Abstract Pain perception is closely tied to the brain's anticipatory processes, particularly involving the suppression of sensorimotor α-oscillations, which reflect the system's readiness for incoming pain. Higher sensorimotor α-oscillation levels are correlated with lower pain sensitivity. Alpha transcranial alternating current stimulation (α-tACS) can enhance these oscillations, potentially reducing pain perception, with effects that may be sustained and influenced by the certainty of pain expectations. Hence, this study investigated the immediate and sustained effects of α-tACS on pain anticipation and perception, focusing on how these effects are shaped by the certainty of expectations.
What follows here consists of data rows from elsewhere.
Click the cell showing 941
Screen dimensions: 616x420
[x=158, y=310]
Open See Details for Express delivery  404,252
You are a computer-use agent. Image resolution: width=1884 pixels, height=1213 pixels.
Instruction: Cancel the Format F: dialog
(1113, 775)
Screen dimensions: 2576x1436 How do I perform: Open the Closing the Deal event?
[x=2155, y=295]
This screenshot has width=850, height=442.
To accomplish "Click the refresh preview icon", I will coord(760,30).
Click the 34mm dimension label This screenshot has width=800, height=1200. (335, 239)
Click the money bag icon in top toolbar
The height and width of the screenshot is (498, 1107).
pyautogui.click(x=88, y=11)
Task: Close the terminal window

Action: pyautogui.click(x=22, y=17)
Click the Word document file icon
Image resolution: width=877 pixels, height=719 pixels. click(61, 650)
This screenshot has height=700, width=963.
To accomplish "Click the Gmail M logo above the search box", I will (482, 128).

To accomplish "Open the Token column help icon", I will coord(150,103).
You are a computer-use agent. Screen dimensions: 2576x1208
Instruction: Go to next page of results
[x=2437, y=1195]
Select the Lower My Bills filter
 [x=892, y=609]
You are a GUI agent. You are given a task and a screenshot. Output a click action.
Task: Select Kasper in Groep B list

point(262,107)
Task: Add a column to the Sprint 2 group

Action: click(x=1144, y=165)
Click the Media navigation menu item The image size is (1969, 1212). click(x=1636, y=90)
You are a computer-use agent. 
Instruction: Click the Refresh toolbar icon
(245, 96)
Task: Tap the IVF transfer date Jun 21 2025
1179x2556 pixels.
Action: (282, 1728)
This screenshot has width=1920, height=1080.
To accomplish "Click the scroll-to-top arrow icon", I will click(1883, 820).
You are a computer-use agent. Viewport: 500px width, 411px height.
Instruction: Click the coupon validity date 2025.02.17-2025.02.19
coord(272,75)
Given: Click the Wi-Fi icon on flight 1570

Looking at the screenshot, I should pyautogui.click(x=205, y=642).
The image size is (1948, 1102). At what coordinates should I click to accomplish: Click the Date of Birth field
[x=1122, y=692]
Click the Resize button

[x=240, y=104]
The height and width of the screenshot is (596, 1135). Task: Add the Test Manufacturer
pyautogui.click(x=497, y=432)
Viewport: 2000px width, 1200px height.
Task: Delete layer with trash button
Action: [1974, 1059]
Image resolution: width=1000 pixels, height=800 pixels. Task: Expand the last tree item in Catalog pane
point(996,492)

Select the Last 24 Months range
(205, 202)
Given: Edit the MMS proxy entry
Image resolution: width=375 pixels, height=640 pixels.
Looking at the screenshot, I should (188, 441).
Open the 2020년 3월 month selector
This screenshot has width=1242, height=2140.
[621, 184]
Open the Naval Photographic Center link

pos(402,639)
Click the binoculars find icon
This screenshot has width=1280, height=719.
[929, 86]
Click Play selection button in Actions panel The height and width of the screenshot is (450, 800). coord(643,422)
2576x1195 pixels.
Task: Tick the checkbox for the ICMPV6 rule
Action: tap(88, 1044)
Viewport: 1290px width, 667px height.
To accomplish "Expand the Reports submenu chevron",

In a double-blind, sham-controlled design, 80 healthy participants underwent a 20-minute session of real or sham α-tACS over the right sensorimotor region. Behavioral and neural responses related to pain anticipation and perception were recorded before, immediately after, and 30 minutes poststimulation under both certain and uncertain conditions. Compared with sham stimulation, real α-tACS disrupted the habituation of laser-evoked potentials (N2-P2 complex), particularly under certain expectations, with effects persisting 30 minutes poststimulation. In anticipatory brain oscillations, real α-tACS enhanced somatosensory α1-oscillations and increased midfrontal θ-oscillations in conditions of certainty, with θ-oscillation modulation showing sustained effects. Mediation analysis revealed that α-tACS reduced pain reactivity by enhancing somatosensory α1-oscillations but increased pain reactivity through the enhancement of midfrontal θ-oscillations, with the latter effect being more pronounced. These findings suggest that while α-tACS may provide pain relief through somatosensory α-oscillation augmentation, its stronger and longer-lasting impact on midfrontal θ-oscillations could lead to hyperalgesia, particularly in the context of certain pain expectations.